Was der Minister nicht sagt, ist dass das Programm Helios die Steuernummer eines griechischen Finanzamts voraussetzt. Diese wiederum kann nur jemand erhalten, der einen festen Wohnsitz vorweisen kann. In der Regel muss wegen der gesetzlichen Bestimmungen für die Anmietung einer Wohnung beim Finanzamt ein Mietvertrag vorgelegt werden. Auf diesem muss dann die Steuernummer des Mieters eingetragen werden. Ein Teufelskreis für die Flüchtlinge. Sie werden so zum leichten Opfer für findige Geschäftsleute, die ihnen überteuert Wohnraum anbieten.

Umweltschutz und Arbeitsrecht – eine Definitionssache

Die Regierung steht auf dem Standpunkt, dass in der Krise alle Opfer bringen müssen. Sie propagiert daher den Verzicht der Arbeitnehmer auf Rechte und Gehälter zum Schutz der Unternehmer. Dies wird in zahlreichen neuen Gesetzen geregelt.

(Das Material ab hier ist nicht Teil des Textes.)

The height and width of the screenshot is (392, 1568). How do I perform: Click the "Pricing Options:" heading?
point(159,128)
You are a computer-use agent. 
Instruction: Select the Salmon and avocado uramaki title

Ein weiteres Highlight in der langen Liste der als Reformen bezeichneten Umsetzung konservativer, neoliberaler Politik ist die Novelle im Umweltschutzrecht. Künftig ist die Förderung fossiler Energiequellen auch in Umweltschutzgebieten gestattet. Für die Nutzung der Windenergie dürfen Unternehmer Land requirieren, also Bürger enteignen lassen, unter Naturschutz stehende Wälder abholzen, geschützte Biotope zerstören und Fördergelder kassieren. Der Staat gibt dafür zudem Kontrolle der Einhaltung der ohnehin bereits entschärften Umweltschutzbestimmungen in private Hand.

Schließlich bleibt noch die Gesundheitspolitik, das Thema, in dessen Windschatten Mitsotakis Kabinett ihre Agenda durchzieht. Das offizielle Narrativ der Regierung besagt, dass während des Lockdowns das „staatliche Gesundheitssystem ESY gestärkt und gerüstet wurde“. Tatsächlich aber wird auch in diesem Ressort das Hauptziel der regierenden Partei durchgesetzt. Die Regierung unterschrieb Kooperationsverträge mit privaten Anbietern von Gesundheitsdiensten. Das einzige Herzzentrum für Kinder in Griechenland, Agia Sofia in Athen, hat dagegen kein Personal für die Versorgung der Kinder von Versicherten. Diese müssen stattdessen Privatkliniken aufsuchen.